Short sellers have been walking away from this trade in force. Estimated shares short have fallen roughly 71% since late March, dropping from above 10,700 to around 2,400 by April 28. The week-on-week decline alone was 35%. At 0.13% of the free float, the short position is now negligible — far too small to drive any meaningful squeeze dynamic. The story here is not crowding; it is rapid uncrowding.
The lending market reflects that shift. Availability is effectively unlimited relative to the remaining short interest, with ORTEX reporting availability at the ceiling. Cost to borrow has risen — up roughly 70% over the past month to just over 4% — but in absolute terms that remains inexpensive. The borrow market is loose, which is consistent with the overall retreat in short positioning. Utilisation (the share of the lending pool actually deployed) is running below 0.1%, down from a peak of 40% recorded in the past 52-week window. The contrast between that historical peak and today's near-zero reading captures how thoroughly the short thesis has been dismantled.
The factor picture adds a wrinkle worth noting. AWX scores in the 85th percentile on short score rank and the 94th percentile on days-to-cover rank — both of which sound alarming at first glance. In context, those high percentile readings reflect the extreme illiquidity and micro-cap nature of the stock rather than genuine short-squeeze pressure. With a market cap of roughly $8 million and a price of $2.50, any position — long or short — moves the needle in percentage terms. The official FINRA data puts days to cover at just 1.0 day. That is not a trapped short; it is a position that could exit in a morning session.
Ownership is tightly held. Two individuals — Anil Nalluri and Ronald Klingle — together account for roughly 51% of shares outstanding. Institutional presence is modest: Renaissance Technologies and Dimensional Fund Advisors each hold just over 2% and 1.9% respectively, with Vanguard and Geode running smaller passive positions. Dimensional added 1,300 shares as of the March quarter-end and Vanguard added 2,892, though at these share counts those figures are largely mechanical rather than a deliberate signal. Insider trade data is stale, with the last recorded transaction dating to December 2020. That data is excluded from this note.
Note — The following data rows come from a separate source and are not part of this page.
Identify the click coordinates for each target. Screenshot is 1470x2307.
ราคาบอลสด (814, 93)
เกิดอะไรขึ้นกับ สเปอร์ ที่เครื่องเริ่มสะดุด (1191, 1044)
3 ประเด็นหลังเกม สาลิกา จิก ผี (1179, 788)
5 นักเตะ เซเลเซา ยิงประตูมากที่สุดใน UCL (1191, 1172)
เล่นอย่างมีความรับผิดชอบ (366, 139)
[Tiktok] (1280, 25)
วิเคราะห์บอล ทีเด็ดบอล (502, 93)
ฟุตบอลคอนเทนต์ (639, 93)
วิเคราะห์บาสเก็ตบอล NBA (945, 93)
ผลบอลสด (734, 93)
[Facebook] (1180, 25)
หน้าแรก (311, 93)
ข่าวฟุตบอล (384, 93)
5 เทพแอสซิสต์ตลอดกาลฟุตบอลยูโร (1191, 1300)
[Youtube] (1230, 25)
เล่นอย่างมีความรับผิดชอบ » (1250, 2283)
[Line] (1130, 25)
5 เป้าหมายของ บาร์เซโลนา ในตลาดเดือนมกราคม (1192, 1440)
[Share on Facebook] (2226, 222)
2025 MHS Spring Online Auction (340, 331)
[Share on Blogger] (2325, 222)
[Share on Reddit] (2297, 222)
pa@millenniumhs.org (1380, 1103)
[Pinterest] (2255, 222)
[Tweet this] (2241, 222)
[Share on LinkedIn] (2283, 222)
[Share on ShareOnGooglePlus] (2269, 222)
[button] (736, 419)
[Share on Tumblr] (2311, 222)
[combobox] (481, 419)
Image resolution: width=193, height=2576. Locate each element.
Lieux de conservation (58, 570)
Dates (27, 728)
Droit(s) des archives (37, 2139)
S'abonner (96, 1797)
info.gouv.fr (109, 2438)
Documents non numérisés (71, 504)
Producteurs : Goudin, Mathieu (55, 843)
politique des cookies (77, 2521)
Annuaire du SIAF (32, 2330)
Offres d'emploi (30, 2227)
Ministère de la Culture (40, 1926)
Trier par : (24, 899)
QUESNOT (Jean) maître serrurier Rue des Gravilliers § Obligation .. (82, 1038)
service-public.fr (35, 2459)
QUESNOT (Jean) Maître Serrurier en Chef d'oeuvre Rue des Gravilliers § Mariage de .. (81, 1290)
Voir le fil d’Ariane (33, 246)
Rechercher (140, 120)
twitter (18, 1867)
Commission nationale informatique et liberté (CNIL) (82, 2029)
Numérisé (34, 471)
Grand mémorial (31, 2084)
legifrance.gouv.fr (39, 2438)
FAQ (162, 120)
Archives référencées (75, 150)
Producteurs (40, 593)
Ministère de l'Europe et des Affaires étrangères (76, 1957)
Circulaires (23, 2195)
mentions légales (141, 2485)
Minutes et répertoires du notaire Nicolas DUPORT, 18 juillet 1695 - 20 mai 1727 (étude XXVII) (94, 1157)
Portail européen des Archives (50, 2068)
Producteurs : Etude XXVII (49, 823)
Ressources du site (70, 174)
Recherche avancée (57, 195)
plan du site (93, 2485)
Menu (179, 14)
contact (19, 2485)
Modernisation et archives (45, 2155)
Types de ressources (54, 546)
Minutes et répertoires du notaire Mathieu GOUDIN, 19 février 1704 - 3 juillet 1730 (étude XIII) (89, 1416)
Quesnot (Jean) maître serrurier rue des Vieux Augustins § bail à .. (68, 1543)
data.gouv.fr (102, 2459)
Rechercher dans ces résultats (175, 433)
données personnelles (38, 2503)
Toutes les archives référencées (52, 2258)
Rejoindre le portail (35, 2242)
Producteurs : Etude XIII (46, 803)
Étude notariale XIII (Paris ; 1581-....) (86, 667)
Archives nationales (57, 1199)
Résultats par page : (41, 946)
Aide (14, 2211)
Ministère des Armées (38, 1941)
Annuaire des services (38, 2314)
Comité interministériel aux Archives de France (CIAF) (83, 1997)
Earnings are due on May 11. The past four prints have been mixed — a 5.4% one-day drop in November 2025 followed by a five-day slide of 11%, then a 1.3% bounce the following session with a five-day gain of 12%. The most recent print in March 2026 saw only a fractional move in either direction. With a float this small and no meaningful short overhang, the setup into the release is more about whether any volume shows up at all than about directional pressure from positioning. The cost-to-borrow move is worth watching: if it continues rising ahead of May 11, it would suggest at least some incremental demand to borrow a stock where very little is currently lent out.